Collected data entries
# # #

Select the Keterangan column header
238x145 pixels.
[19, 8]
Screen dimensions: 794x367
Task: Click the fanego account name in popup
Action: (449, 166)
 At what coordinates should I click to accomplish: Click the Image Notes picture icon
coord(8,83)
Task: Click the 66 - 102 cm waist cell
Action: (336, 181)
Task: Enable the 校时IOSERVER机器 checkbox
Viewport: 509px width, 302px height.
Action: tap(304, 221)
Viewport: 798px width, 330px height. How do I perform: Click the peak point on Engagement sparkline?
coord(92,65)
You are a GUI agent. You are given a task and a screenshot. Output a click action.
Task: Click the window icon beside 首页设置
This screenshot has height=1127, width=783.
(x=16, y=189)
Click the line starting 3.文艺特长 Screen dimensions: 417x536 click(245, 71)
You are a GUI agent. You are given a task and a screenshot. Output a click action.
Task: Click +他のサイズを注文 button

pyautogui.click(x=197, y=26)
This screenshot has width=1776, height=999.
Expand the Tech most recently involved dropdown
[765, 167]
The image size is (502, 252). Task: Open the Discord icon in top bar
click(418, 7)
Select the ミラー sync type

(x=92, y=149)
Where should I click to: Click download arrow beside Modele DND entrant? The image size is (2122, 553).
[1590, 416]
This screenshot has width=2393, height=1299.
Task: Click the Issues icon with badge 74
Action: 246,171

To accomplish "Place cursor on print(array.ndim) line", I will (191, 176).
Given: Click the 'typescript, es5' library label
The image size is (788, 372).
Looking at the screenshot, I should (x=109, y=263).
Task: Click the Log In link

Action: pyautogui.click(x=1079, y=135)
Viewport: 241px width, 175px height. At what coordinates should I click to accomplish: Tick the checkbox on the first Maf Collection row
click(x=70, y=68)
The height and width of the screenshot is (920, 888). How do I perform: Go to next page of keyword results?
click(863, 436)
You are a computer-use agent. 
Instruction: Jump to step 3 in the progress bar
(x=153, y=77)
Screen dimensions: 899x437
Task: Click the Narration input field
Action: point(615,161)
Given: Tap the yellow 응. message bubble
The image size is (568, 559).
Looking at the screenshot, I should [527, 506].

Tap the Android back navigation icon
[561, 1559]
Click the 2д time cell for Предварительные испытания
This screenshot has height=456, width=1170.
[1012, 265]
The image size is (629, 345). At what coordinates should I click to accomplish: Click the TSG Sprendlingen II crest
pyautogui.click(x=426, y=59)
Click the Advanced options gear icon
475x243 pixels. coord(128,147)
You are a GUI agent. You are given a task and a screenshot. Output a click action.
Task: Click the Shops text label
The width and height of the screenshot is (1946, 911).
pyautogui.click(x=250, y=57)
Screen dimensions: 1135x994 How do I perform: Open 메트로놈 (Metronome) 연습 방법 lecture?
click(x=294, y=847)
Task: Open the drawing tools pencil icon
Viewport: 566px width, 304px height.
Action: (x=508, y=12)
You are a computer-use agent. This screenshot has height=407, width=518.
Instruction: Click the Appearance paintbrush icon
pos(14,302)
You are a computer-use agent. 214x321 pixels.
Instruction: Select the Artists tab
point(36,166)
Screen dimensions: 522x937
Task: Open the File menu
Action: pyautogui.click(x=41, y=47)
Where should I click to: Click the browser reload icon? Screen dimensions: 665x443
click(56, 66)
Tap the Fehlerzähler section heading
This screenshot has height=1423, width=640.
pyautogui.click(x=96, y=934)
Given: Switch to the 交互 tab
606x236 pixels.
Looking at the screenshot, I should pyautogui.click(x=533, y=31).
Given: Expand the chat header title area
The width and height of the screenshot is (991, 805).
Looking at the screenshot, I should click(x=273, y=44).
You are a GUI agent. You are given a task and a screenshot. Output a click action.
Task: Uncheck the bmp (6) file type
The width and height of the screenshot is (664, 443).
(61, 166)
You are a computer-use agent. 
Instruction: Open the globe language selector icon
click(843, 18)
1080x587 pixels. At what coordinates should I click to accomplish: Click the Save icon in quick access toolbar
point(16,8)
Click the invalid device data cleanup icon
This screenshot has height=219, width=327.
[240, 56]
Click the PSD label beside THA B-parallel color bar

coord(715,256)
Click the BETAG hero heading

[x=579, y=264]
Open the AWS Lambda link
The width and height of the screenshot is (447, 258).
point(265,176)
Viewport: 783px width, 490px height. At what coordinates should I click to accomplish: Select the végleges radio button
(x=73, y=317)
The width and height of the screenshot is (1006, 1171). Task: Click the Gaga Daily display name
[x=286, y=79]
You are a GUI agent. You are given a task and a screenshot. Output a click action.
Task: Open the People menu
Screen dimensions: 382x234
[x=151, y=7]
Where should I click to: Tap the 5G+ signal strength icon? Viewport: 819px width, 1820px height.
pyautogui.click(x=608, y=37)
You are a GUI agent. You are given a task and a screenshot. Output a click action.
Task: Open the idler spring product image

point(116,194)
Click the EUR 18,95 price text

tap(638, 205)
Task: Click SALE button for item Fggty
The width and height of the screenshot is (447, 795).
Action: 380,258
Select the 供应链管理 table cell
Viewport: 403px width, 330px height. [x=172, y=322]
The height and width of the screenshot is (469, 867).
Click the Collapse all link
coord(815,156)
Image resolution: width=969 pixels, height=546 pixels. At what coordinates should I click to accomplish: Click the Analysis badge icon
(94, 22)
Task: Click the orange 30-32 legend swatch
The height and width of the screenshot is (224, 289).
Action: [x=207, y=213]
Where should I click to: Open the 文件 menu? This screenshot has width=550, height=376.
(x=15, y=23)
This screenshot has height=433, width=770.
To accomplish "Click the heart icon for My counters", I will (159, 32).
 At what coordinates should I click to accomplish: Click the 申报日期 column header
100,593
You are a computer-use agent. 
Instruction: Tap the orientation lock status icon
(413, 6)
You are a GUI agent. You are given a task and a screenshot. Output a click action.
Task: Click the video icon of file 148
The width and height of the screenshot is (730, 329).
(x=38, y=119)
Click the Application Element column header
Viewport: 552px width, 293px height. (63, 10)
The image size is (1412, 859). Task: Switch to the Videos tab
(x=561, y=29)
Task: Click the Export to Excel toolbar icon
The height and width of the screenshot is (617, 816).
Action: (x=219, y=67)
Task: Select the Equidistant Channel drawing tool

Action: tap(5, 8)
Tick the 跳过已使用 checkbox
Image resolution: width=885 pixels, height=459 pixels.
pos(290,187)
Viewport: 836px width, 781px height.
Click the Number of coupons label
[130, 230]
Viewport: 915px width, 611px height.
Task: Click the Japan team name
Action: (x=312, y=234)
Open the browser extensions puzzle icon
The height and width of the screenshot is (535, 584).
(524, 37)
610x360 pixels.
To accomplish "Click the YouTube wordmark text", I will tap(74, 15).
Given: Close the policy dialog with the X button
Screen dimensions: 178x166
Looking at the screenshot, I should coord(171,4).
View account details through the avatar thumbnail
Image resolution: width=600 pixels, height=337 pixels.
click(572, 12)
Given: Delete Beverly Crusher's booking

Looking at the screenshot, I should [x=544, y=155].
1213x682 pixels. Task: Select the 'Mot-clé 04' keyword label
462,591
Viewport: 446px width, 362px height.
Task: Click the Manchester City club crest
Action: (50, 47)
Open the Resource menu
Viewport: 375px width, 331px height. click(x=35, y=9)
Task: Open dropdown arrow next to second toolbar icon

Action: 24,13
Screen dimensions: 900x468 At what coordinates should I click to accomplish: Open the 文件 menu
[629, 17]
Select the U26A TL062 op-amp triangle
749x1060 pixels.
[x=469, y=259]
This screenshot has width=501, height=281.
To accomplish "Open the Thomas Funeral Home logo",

# # #

**TASK TO COMPLETE**.
In full and without alteration, copy the entries.

**RESPONSE AREA**.
Select the Keterangan column header
238x145 pixels.
[19, 8]
Screen dimensions: 794x367
Task: Click the fanego account name in popup
Action: (449, 166)
 At what coordinates should I click to accomplish: Click the Image Notes picture icon
coord(8,83)
Task: Click the 66 - 102 cm waist cell
Action: (336, 181)
Task: Enable the 校时IOSERVER机器 checkbox
Viewport: 509px width, 302px height.
Action: tap(304, 221)
Viewport: 798px width, 330px height. How do I perform: Click the peak point on Engagement sparkline?
coord(92,65)
You are a GUI agent. You are given a task and a screenshot. Output a click action.
Task: Click the window icon beside 首页设置
This screenshot has height=1127, width=783.
(x=16, y=189)
Click the line starting 3.文艺特长 Screen dimensions: 417x536 click(245, 71)
You are a GUI agent. You are given a task and a screenshot. Output a click action.
Task: Click +他のサイズを注文 button

pyautogui.click(x=197, y=26)
This screenshot has width=1776, height=999.
Expand the Tech most recently involved dropdown
[765, 167]
The image size is (502, 252). Task: Open the Discord icon in top bar
click(418, 7)
Select the ミラー sync type

(x=92, y=149)
Where should I click to: Click download arrow beside Modele DND entrant? The image size is (2122, 553).
[1590, 416]
This screenshot has width=2393, height=1299.
Task: Click the Issues icon with badge 74
Action: 246,171

To accomplish "Place cursor on print(array.ndim) line", I will (191, 176).
Given: Click the 'typescript, es5' library label
The image size is (788, 372).
Looking at the screenshot, I should (x=109, y=263).
Task: Click the Log In link

Action: pyautogui.click(x=1079, y=135)
Viewport: 241px width, 175px height. At what coordinates should I click to accomplish: Tick the checkbox on the first Maf Collection row
click(x=70, y=68)
The height and width of the screenshot is (920, 888). How do I perform: Go to next page of keyword results?
click(863, 436)
You are a computer-use agent. 
Instruction: Jump to step 3 in the progress bar
(x=153, y=77)
Screen dimensions: 899x437
Task: Click the Narration input field
Action: point(615,161)
Given: Tap the yellow 응. message bubble
The image size is (568, 559).
Looking at the screenshot, I should [527, 506].

Tap the Android back navigation icon
[561, 1559]
Click the 2д time cell for Предварительные испытания
This screenshot has height=456, width=1170.
[1012, 265]
The image size is (629, 345). At what coordinates should I click to accomplish: Click the TSG Sprendlingen II crest
pyautogui.click(x=426, y=59)
Click the Advanced options gear icon
475x243 pixels. coord(128,147)
You are a GUI agent. You are given a task and a screenshot. Output a click action.
Task: Click the Shops text label
The width and height of the screenshot is (1946, 911).
pyautogui.click(x=250, y=57)
Screen dimensions: 1135x994 How do I perform: Open 메트로놈 (Metronome) 연습 방법 lecture?
click(x=294, y=847)
Task: Open the drawing tools pencil icon
Viewport: 566px width, 304px height.
Action: (x=508, y=12)
You are a computer-use agent. This screenshot has height=407, width=518.
Instruction: Click the Appearance paintbrush icon
pos(14,302)
You are a computer-use agent. 214x321 pixels.
Instruction: Select the Artists tab
point(36,166)
Screen dimensions: 522x937
Task: Open the File menu
Action: pyautogui.click(x=41, y=47)
Where should I click to: Click the browser reload icon? Screen dimensions: 665x443
click(56, 66)
Tap the Fehlerzähler section heading
This screenshot has height=1423, width=640.
pyautogui.click(x=96, y=934)
Given: Switch to the 交互 tab
606x236 pixels.
Looking at the screenshot, I should pyautogui.click(x=533, y=31).
Given: Expand the chat header title area
The width and height of the screenshot is (991, 805).
Looking at the screenshot, I should click(x=273, y=44).
You are a GUI agent. You are given a task and a screenshot. Output a click action.
Task: Uncheck the bmp (6) file type
The width and height of the screenshot is (664, 443).
(61, 166)
You are a computer-use agent. 
Instruction: Open the globe language selector icon
click(843, 18)
1080x587 pixels. At what coordinates should I click to accomplish: Click the Save icon in quick access toolbar
point(16,8)
Click the invalid device data cleanup icon
This screenshot has height=219, width=327.
[240, 56]
Click the PSD label beside THA B-parallel color bar

coord(715,256)
Click the BETAG hero heading

[x=579, y=264]
Open the AWS Lambda link
The width and height of the screenshot is (447, 258).
point(265,176)
Viewport: 783px width, 490px height. At what coordinates should I click to accomplish: Select the végleges radio button
(x=73, y=317)
The width and height of the screenshot is (1006, 1171). Task: Click the Gaga Daily display name
[x=286, y=79]
You are a GUI agent. You are given a task and a screenshot. Output a click action.
Task: Open the People menu
Screen dimensions: 382x234
[x=151, y=7]
Where should I click to: Tap the 5G+ signal strength icon? Viewport: 819px width, 1820px height.
pyautogui.click(x=608, y=37)
You are a GUI agent. You are given a task and a screenshot. Output a click action.
Task: Open the idler spring product image

point(116,194)
Click the EUR 18,95 price text

tap(638, 205)
Task: Click SALE button for item Fggty
The width and height of the screenshot is (447, 795).
Action: 380,258
Select the 供应链管理 table cell
Viewport: 403px width, 330px height. [x=172, y=322]
The height and width of the screenshot is (469, 867).
Click the Collapse all link
coord(815,156)
Image resolution: width=969 pixels, height=546 pixels. At what coordinates should I click to accomplish: Click the Analysis badge icon
(94, 22)
Task: Click the orange 30-32 legend swatch
The height and width of the screenshot is (224, 289).
Action: [x=207, y=213]
Where should I click to: Open the 文件 menu? This screenshot has width=550, height=376.
(x=15, y=23)
This screenshot has height=433, width=770.
To accomplish "Click the heart icon for My counters", I will (159, 32).
 At what coordinates should I click to accomplish: Click the 申报日期 column header
100,593
You are a computer-use agent. 
Instruction: Tap the orientation lock status icon
(413, 6)
You are a GUI agent. You are given a task and a screenshot. Output a click action.
Task: Click the video icon of file 148
The width and height of the screenshot is (730, 329).
(x=38, y=119)
Click the Application Element column header
Viewport: 552px width, 293px height. (63, 10)
The image size is (1412, 859). Task: Switch to the Videos tab
(x=561, y=29)
Task: Click the Export to Excel toolbar icon
The height and width of the screenshot is (617, 816).
Action: (x=219, y=67)
Task: Select the Equidistant Channel drawing tool

Action: tap(5, 8)
Tick the 跳过已使用 checkbox
Image resolution: width=885 pixels, height=459 pixels.
pos(290,187)
Viewport: 836px width, 781px height.
Click the Number of coupons label
[130, 230]
Viewport: 915px width, 611px height.
Task: Click the Japan team name
Action: (x=312, y=234)
Open the browser extensions puzzle icon
The height and width of the screenshot is (535, 584).
(524, 37)
610x360 pixels.
To accomplish "Click the YouTube wordmark text", I will tap(74, 15).
Given: Close the policy dialog with the X button
Screen dimensions: 178x166
Looking at the screenshot, I should coord(171,4).
View account details through the avatar thumbnail
Image resolution: width=600 pixels, height=337 pixels.
click(572, 12)
Given: Delete Beverly Crusher's booking

Looking at the screenshot, I should [x=544, y=155].
1213x682 pixels. Task: Select the 'Mot-clé 04' keyword label
462,591
Viewport: 446px width, 362px height.
Task: Click the Manchester City club crest
Action: (50, 47)
Open the Resource menu
Viewport: 375px width, 331px height. click(x=35, y=9)
Task: Open dropdown arrow next to second toolbar icon

Action: 24,13
Screen dimensions: 900x468 At what coordinates should I click to accomplish: Open the 文件 menu
[629, 17]
Select the U26A TL062 op-amp triangle
749x1060 pixels.
[x=469, y=259]
This screenshot has width=501, height=281.
To accomplish "Open the Thomas Funeral Home logo",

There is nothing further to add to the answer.